● Task details:
Quote the case summary below word for word, from "Whalen brought suit" up to and including "searches and seizures.".

While investigating Kathleen Whalen for fraud related to her application for social security benefits, Washington State Patrol officer McMullen gained both her cooperation and entrance into her home by requesting her assistance in a fictitious criminal investigation. During his investigation, McMullen secretly videotaped Whalen both outside and inside her home. No criminal charges were ever lodged against Whalen, but the Washington Disability Determination Services division (“DDS”) of the Washington Department of Social and Health Services (“DSHS”) used at her social security hearing the footage surreptitiously filmed inside her home.

Whalen brought suit against McMullen under 42 U.S.C. § 1983, alleging that McMullen’s entry into her home without a warrant and under false pretenses violated her Fourth Amendment right to be free from unreasonable searches and seizures.

LEGAL ISSUES

(1) whether McMullen’s warrantless entry into Whalen’s home under false pretenses was an unreasonable search under the Fourth Amendment, and (2) whether it was clearly established that such an entry was a Fourth Amendment violation.

COURT’S ANALYSIS AND CONCLUSIONS

The Ninth Circuit held that McMullen violated Whalen’s Fourth and Fourteenth Amendment rights, but agreed with the lower federal district court that McMullen had qualified immunity from suit because the right was not clearly established.

A. Whether the Officer’s Conduct Violated the Constitution.

The Ninth Circuit explained that the Fourth Amendment, made applicable to the states through the Due Process Clause of the Fourteenth Amendment, instructs that the right of the people to be secure in their persons, houses, papers, and effects, against unreasonable searches and seizures, shall not be violated.

“Without question, the home is accorded the full range of Fourth Amendment protections,” said the Court, citing Lewis v. United States. “Indeed, at the very core’ of the Fourth Amendment ‘stands the right of a man to retreat into his own home and there be free from unreasonable governmental intrusion.”

Furthermore, the Court reasoned that a Fourth Amendment “search” occurs when a government agent obtains information by physically intruding on a constitutionally protected area. The Court distinguished between “undercover” entries, where a person invites a government agent who is concealing that he is a government agent into her home, and “ruse” entries, where a known government agent misrepresents his purpose in seeking entry. The former does not violate the Fourth Amendment, as long as the undercover agent does not exceed the scope of his invitation while inside the home.

However, it also reasoned that a ruse entry – one when the suspect is informed that the person seeking entry is a government agent but is misinformed as to the purpose for which the agent seeks entr – cannot be justified by consent. This is because access gained by a government agent, known to be such by the person with whom the agent is dealing, violates the Fourth Amendment’s bar against unreasonable searches and seizures if such entry was acquired by affirmative or deliberate misrepresentation of the nature of the government’s investigation.

● Raw data:
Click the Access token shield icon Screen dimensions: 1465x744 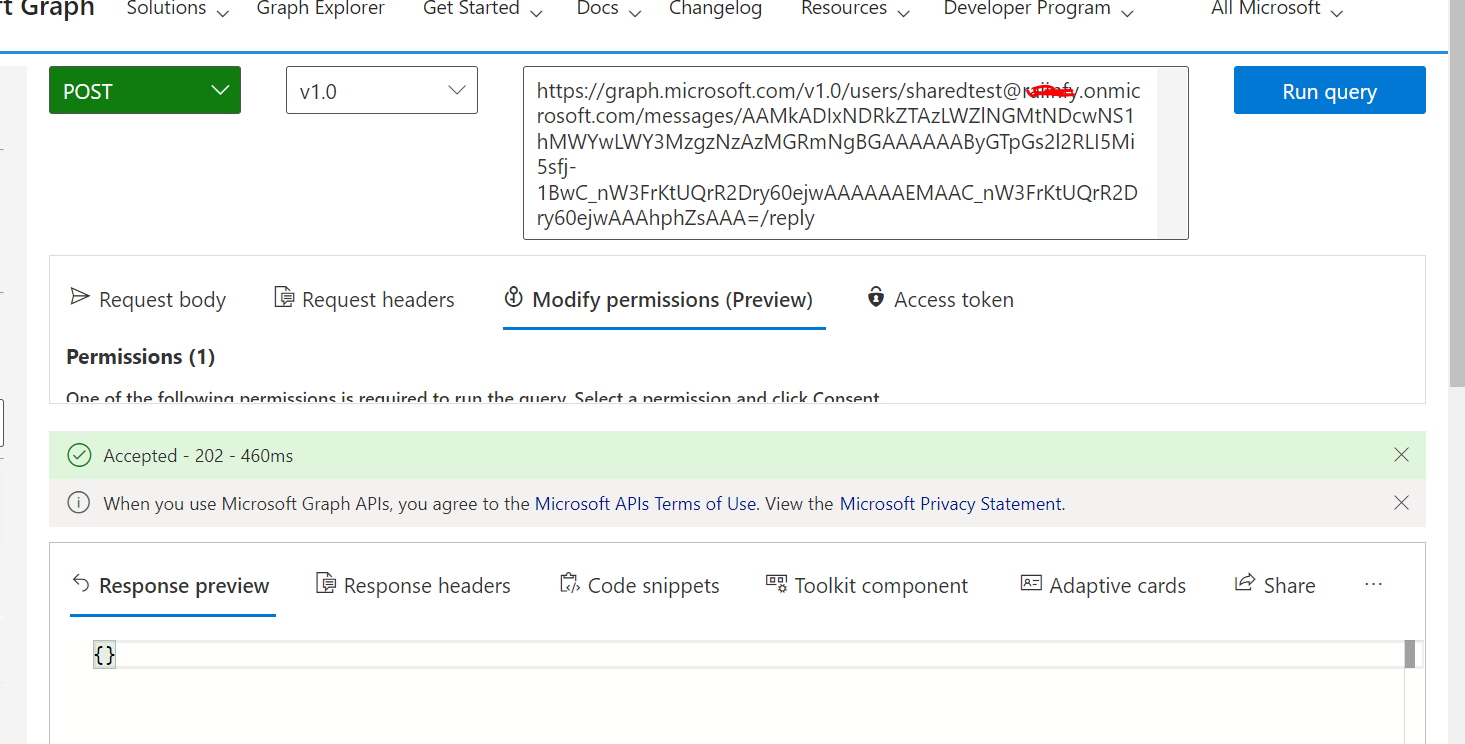click(875, 298)
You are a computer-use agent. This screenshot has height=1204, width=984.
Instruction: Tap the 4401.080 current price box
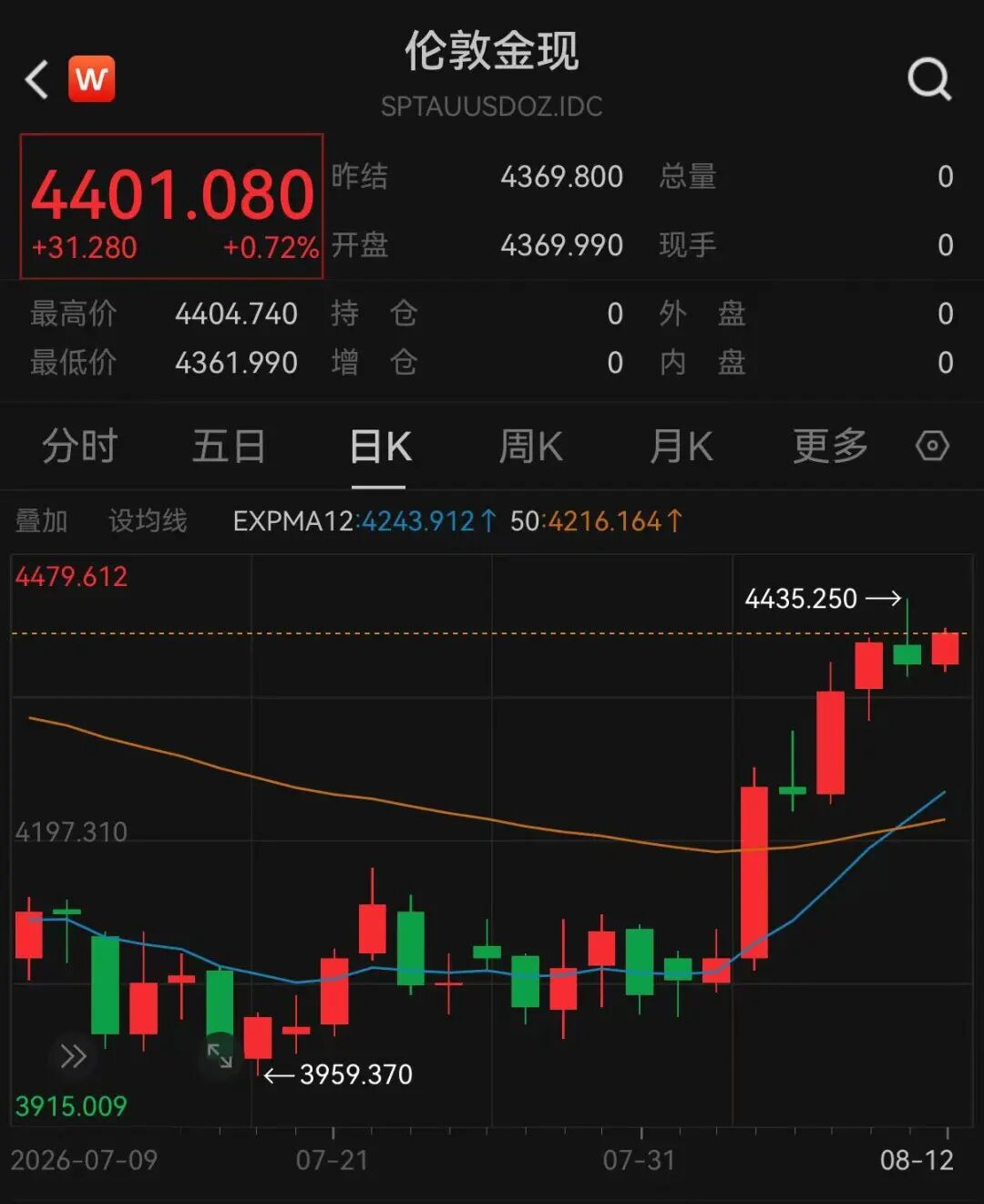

● The answer:
Whalen brought suit against McMullen under 42 U.S.C. § 1983, alleging that McMullen’s entry into her home without a warrant and under false pretenses violated her Fourth Amendment right to be free from unreasonable searches and seizures.